See the tab “Fentanyl” to learn more on how you can test for fentanyl.
Opioid Safety Tips:
- Don’t Mix Drugs: especially opioids, benzodiazepines, and alcohol – they all slow your ability to breath.
- Don’t use alone– use with friends, let people know when you’re using, always have a cellphone with you.
- Be aware of your tolerance: Regular use builds tolerance, change in your weight, or recent abstinence can affect that. If you relapse, returning to use the same amount as you did before will increase your risk for overdose.
- Quality/Strength: Drug quality/strength can be unpredictable, know your source.
- Don’t share or reuse needles: The New Haven Syringe Exchange is located at 270 Congress Avenue, New Haven. Call 203-996-0162 for more information.
- CARRY NARCAN! Spread the word on its benefits and encourage friends and family to carry it too!
Identification of an Overdose:
Tip: Check for your A, B, C’s
A: Alert: Responding to stimuli?
- Unresponsive or minimally responsive, person won’t wake up
- No response to knuckles being rubbed hard on breastbone
- Pinpoint pupils
B: Breathing: Slow, Shallow or Stopped?
- Uneven snoring or gurgling noise
C: Color: Discoloration of Skin
- Blue or gray face, especially fingernails and lips
- Clammy cool skin
Create a plan of action so everyone knows the steps to follow in case of an emergency overdose situation. Notify family and friends where you plan to store naloxone so they can easily access the kit in case of an emergency. Click here for a poster that walks you through all you need to know!
Identify an overdose
If someone consumes too many opioids or combines them with other depressants (alcohol or benzodiazepines) their ability to breath is diminished. 1) Try to rouse the individual, shout their name and shake their shoulders. 2) Check for a pain response, rub your knuckles up and down their front rib cage (sternal rub) 3) If no response CALL 9-1-1
Tell the operator the individual is not breathing and they are unresponsive. Provide their exact location and that it may be a possible overdose so first responders are prepared to respond.

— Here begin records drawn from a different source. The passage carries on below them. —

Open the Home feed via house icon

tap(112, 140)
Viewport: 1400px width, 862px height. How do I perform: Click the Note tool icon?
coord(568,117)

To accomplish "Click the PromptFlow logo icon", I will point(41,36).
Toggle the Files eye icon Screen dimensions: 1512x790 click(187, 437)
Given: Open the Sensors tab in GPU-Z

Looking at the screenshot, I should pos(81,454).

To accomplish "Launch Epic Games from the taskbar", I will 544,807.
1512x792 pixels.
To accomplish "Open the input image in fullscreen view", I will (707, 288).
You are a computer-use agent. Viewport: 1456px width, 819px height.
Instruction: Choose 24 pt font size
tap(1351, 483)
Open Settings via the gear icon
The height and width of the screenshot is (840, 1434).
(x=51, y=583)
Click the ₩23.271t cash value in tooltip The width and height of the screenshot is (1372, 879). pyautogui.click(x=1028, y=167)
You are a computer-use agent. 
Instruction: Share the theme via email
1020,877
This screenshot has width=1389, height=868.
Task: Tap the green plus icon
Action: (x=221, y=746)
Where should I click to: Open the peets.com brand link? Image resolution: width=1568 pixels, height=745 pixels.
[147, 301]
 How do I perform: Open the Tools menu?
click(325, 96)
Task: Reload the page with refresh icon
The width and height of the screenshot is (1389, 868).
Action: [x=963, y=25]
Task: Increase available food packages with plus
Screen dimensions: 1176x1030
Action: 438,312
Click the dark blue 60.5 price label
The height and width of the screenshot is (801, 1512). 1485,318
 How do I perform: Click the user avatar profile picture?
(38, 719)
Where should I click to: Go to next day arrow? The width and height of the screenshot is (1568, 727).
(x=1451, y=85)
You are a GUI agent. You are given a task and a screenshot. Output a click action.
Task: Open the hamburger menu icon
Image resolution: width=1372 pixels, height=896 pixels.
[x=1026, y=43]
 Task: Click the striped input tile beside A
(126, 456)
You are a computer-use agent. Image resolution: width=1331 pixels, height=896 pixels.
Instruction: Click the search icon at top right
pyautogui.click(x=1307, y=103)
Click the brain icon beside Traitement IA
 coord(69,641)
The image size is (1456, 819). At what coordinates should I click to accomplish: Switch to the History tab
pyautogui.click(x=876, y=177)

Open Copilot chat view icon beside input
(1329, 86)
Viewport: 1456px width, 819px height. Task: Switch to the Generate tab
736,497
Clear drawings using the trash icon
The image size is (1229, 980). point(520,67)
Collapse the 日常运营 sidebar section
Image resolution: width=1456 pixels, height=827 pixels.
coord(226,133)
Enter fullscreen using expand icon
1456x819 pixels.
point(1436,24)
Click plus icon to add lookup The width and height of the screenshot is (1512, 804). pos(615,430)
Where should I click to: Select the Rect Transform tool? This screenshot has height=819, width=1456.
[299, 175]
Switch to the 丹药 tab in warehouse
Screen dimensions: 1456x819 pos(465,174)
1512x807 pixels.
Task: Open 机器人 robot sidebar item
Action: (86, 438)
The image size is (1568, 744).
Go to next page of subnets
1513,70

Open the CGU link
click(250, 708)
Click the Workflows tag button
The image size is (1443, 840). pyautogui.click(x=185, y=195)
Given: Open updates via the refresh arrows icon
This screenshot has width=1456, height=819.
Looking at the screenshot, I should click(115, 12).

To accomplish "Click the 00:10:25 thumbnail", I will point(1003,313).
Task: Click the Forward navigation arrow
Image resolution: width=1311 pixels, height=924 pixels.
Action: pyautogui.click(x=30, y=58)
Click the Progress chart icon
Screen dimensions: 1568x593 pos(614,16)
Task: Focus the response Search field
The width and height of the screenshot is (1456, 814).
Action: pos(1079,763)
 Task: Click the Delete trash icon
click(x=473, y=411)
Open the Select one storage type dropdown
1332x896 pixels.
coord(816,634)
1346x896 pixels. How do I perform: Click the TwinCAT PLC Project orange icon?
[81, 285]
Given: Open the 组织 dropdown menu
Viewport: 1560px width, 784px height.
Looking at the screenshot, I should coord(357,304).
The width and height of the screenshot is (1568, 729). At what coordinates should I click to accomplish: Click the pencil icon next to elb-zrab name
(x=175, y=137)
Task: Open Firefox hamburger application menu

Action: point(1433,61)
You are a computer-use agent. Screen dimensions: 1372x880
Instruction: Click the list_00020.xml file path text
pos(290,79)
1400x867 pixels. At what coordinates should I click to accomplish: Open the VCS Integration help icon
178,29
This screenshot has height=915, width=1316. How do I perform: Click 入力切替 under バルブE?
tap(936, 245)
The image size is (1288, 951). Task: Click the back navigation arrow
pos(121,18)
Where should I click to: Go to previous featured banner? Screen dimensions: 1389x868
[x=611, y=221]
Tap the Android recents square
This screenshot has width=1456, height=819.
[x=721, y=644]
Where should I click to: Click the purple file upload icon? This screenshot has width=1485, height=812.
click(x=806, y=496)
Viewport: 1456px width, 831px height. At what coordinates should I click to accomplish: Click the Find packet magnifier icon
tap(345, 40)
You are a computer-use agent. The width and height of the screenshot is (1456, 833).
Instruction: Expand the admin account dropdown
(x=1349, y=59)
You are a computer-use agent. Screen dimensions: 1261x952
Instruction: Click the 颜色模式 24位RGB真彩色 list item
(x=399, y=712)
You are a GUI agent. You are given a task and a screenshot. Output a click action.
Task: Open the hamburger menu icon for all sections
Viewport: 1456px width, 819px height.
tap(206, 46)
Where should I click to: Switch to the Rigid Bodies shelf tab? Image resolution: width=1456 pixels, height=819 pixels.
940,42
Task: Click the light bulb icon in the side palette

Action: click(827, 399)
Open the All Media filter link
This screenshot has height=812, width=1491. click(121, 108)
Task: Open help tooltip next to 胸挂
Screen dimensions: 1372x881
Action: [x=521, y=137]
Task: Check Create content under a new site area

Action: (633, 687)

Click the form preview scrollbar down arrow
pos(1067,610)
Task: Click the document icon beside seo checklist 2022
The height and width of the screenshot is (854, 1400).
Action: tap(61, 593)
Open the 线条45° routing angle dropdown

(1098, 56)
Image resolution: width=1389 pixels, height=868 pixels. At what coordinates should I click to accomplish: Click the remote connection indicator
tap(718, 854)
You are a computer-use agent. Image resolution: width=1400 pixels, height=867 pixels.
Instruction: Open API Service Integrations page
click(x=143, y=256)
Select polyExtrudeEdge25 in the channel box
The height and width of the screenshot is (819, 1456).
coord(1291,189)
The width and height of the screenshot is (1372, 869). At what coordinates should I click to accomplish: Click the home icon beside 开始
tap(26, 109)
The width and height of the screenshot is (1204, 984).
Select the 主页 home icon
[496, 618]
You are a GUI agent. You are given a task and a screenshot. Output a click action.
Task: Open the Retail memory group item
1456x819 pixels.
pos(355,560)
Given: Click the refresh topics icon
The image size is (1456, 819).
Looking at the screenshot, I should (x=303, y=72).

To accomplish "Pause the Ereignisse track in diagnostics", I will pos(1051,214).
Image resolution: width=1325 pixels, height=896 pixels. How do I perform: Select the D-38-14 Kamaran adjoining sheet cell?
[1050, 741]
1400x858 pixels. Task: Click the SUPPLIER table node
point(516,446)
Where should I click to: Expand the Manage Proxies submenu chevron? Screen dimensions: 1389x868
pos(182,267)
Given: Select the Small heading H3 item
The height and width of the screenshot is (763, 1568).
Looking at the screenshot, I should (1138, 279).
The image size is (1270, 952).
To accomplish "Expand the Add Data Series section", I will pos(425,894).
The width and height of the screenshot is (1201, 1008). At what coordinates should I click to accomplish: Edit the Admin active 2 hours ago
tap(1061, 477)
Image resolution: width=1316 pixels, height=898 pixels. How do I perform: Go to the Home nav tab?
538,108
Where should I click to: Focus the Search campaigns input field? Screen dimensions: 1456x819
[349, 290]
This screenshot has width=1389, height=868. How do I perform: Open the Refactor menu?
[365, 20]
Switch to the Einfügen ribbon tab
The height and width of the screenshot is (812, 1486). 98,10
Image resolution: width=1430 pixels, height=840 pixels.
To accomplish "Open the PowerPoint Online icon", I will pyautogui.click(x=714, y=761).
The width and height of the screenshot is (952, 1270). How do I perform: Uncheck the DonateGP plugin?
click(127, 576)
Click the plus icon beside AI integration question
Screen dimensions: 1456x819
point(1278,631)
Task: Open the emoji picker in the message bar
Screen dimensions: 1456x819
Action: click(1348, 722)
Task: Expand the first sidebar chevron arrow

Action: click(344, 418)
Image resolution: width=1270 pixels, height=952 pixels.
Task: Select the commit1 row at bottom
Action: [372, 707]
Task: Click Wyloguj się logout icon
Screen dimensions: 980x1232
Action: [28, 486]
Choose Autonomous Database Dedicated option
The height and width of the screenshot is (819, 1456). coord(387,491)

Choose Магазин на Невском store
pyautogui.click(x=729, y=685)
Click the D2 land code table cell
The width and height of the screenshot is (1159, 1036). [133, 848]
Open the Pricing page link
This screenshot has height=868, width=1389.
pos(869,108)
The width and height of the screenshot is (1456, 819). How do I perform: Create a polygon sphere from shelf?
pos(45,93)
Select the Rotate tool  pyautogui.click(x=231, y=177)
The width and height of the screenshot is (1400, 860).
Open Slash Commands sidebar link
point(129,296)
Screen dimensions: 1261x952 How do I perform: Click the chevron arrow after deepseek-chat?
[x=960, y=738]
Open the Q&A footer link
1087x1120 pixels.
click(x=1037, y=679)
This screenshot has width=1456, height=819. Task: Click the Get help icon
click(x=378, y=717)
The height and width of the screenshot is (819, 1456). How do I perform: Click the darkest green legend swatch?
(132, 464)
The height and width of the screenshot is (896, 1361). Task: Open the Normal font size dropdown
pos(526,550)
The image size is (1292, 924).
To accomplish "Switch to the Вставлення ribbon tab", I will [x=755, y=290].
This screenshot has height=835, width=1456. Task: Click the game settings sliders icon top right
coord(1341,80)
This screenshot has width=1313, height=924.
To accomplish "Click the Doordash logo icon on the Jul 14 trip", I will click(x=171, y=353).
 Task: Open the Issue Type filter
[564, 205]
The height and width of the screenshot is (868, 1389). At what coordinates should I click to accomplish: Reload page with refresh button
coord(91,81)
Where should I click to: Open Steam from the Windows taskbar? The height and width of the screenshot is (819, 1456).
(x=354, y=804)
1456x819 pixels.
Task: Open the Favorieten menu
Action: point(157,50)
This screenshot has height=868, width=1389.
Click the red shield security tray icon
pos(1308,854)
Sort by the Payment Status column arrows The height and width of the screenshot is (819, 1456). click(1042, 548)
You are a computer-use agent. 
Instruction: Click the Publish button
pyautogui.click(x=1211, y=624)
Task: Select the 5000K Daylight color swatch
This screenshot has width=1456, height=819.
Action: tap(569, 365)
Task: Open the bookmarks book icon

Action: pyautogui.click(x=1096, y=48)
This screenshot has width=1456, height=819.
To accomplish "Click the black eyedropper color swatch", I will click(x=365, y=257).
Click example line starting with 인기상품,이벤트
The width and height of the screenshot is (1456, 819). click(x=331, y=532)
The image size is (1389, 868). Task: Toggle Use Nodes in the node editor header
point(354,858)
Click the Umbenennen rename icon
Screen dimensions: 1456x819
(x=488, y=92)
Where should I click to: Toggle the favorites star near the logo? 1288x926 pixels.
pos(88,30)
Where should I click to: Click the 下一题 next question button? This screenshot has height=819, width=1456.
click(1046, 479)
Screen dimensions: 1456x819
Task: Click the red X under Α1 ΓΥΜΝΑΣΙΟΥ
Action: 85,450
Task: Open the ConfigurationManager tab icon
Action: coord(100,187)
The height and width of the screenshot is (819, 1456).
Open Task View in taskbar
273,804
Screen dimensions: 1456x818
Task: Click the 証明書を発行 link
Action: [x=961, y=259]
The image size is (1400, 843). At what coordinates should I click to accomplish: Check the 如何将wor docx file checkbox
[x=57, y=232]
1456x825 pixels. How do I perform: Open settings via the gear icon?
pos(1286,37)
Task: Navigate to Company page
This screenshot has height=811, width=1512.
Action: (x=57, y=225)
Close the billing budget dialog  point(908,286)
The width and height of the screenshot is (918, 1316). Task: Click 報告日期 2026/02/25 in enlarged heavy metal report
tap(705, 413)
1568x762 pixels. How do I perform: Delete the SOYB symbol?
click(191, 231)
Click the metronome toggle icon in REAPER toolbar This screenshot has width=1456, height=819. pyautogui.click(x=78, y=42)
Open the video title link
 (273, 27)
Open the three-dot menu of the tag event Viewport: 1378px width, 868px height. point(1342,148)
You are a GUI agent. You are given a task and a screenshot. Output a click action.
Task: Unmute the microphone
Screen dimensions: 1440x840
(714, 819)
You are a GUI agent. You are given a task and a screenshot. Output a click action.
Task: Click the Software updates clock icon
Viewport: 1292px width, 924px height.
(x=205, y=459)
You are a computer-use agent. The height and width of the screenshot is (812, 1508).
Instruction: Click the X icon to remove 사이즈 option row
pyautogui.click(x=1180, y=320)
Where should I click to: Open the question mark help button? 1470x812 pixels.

Administer Naloxone (if you have it)
- Tilt the person’s head back, supporting their neck with one hand.
- Insert the narcan nasal spray into their nostril
- Administer the narcan by pushing briskly on the plunger with your thumb.
People die from a drug overdose due to a lack of oxygen. Check for a pulse, if the person is not breathing provide rescue breaths. Use personal protective equipment (gloves, CPR Face mask) if available.
- Roll the individual onto their back.
- Tilt their head back gently and make sure nothing is blocking their airway. If so, remove it.
- Place one hand on the person’s chin, pinch their nose with one hand and keep their chin tilted up with the other hand. Create an airtight mouth-to-mouth seal and give two even, regular-sized breaths. Blow enough air into their lungs to make their chest rise. (If the chest does not rise, make sure you pinch their nose and tilt their head back with each breath.)
- Give one breath every five seconds until they regain consciousness or help arrives. If they do not respond to the narcan after 2-3 minutes administer the second dose and continue to watch them.
Stay with the person until help arrives
Stay with the person until help arrives, if you have to step away place the person in recovery position (on their side, with their top leg and arm crossed over the body). This makes it difficult for them to roll over and lessens the chances that they will choke or vomit.
Good Samaritan Law – Suspect an Overdose? Don’t be afraid to call 9-1-1!
Connecticut protects people who call 911 &/ or administer naloxone in response to an overdose. You are protected from civil liability, criminal prosecution & arrest related to possession of drugs/paraphernalia found by first responders on scene.
*The law does not protect someone from other charges or pre-existing warrants.